Mar 13, 2013
The world our children will inherit is fundamentally different from the one for which many of us were educated. Employers today can locate their companies anywhere in the world, and where they locate depends on where they will find a well-educated workforce. Our children’s competition when they become adults won’t so much be in the next parish; it will be on the next continent.

That says a lot about how we should educate our kids. Gone are the days we can offer students only standard academic fare.  Today’s education should spark an interest in each child and build on that unique interest. It should prepare kids for the basics, but it should also prepare them for their unique path in life.

Consider the situation today. Each Louisiana high school is required to offer one career education “major.” But what if your future is in nursing while the only career major offered in your school is pipefitting? Or what if you’re an honors student in 7th grade math, but your school is one of more than 100 in our state that don’t have a teacher prepared to teach algebra in 8th grade?

In a day and age of endless variety, we can’t accept these limitations on the growth of our children. If Louisiana is to compete in the 21st century, we have to get beyond the limits of the traditional schoolhouse and provide each student an education that meets with their vision of life beyond 12th grade.

This week the Louisiana Department of Education launched Course Choice, a first-of-its-kind initiative to provide every parent and every student unprecedented access to educational courses provided beyond the walls of the student’s school. In some cases, that will mean education on a college campus while still in high school. In other cases, it may mean an apprenticeship in the workplace. Some courses will be delivered online; others will be face-to-face, in person. In every case, the parent and the student get to choose what’s best for them.

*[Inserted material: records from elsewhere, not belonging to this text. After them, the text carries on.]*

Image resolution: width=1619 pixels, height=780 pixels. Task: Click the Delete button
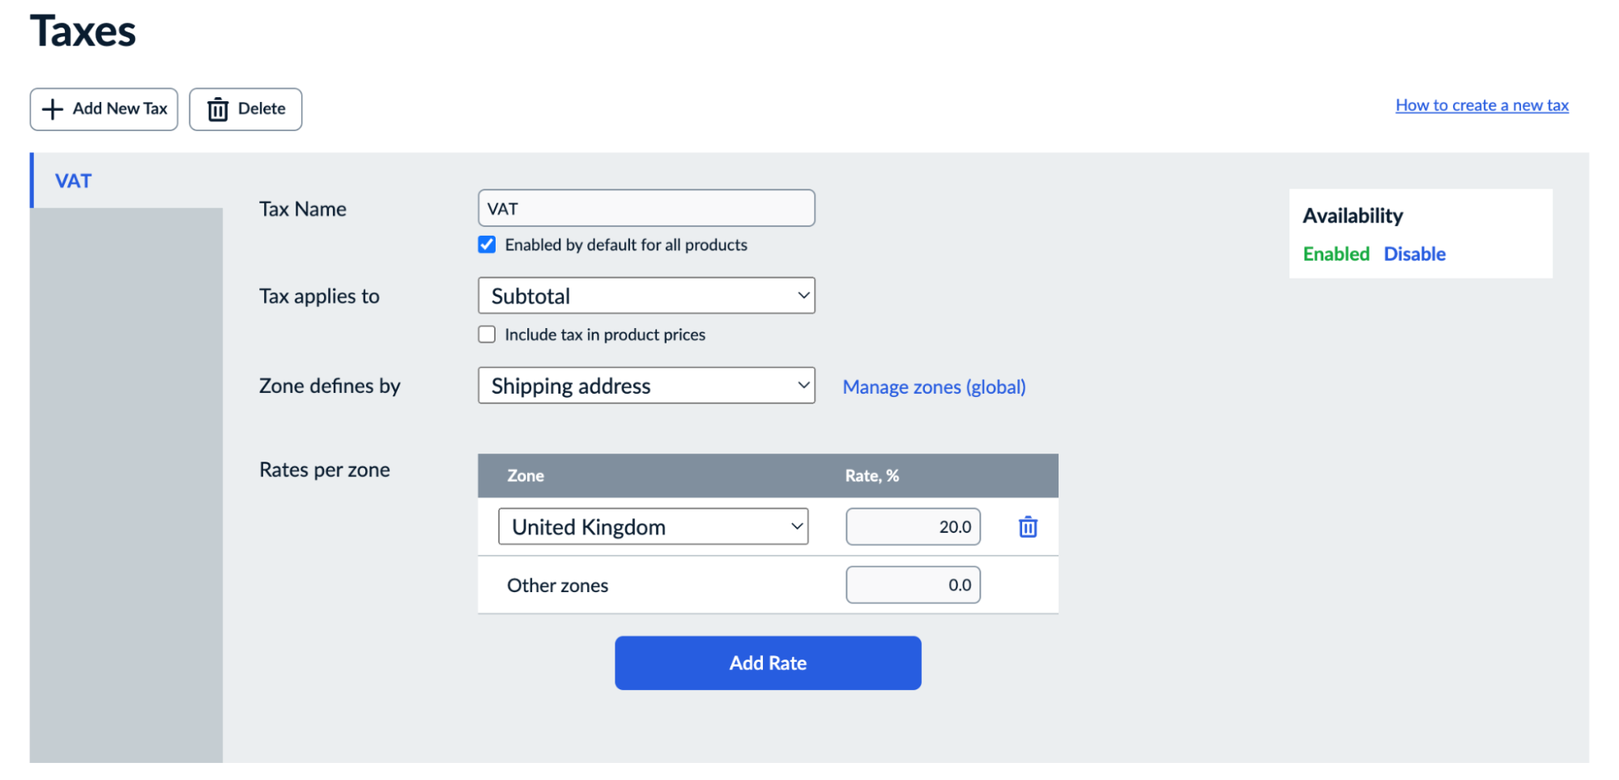click(245, 109)
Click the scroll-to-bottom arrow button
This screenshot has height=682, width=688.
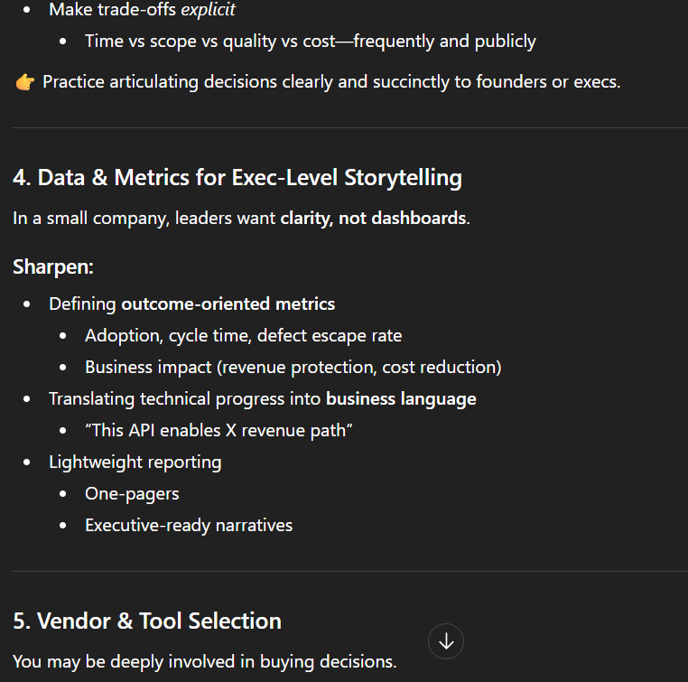[445, 641]
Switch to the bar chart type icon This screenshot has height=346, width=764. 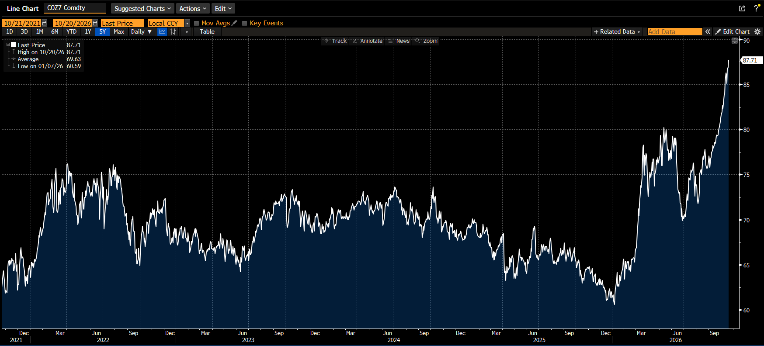point(173,31)

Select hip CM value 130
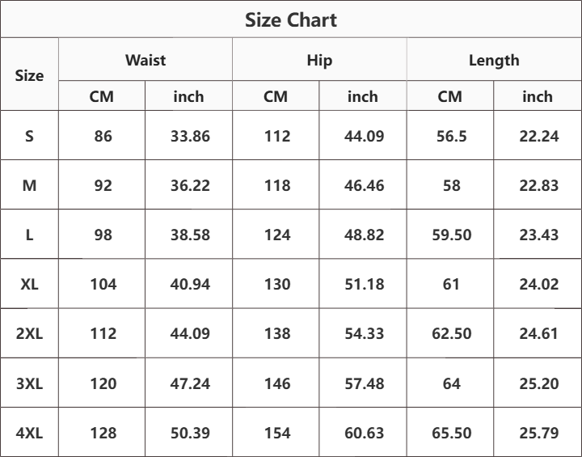click(277, 284)
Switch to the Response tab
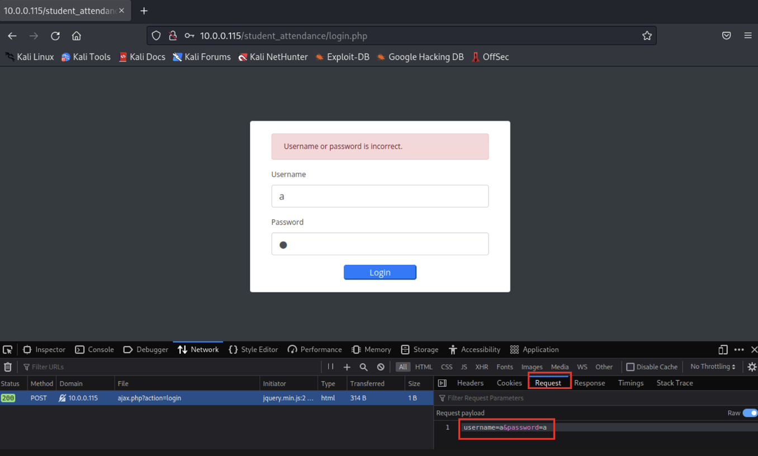Viewport: 758px width, 456px height. 589,383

In this first year, the list of course providers is impressive. It includes Louisiana higher education institutions like LSU, Southern University, Dillard University, and the University of Louisiana. It includes leading public and private enterprises in our state, like the Cyber Innovation Center in Bossier, Acadian Ambulance in Lafayette, or Associated Building Contractors in Baton Rouge and Lake Charles, all providing career and technical education for college and high-wage careers. Our state’s technical colleges will offer courses, as will online educators, offering a wide range of options to meet the needs of students.

Ninety-four organizations applied for this privilege. In the end, 42 will offer courses, having made it through several rounds of vetting and having finally been approved by the state Board of Elementary and Secondary Education (BESE). Each organization will submit regular updates to BESE as to students’ academic progress. Those who show the ability to make gains will continue to offer these opportunities in future years; those who cannot increase achievement will no longer participate.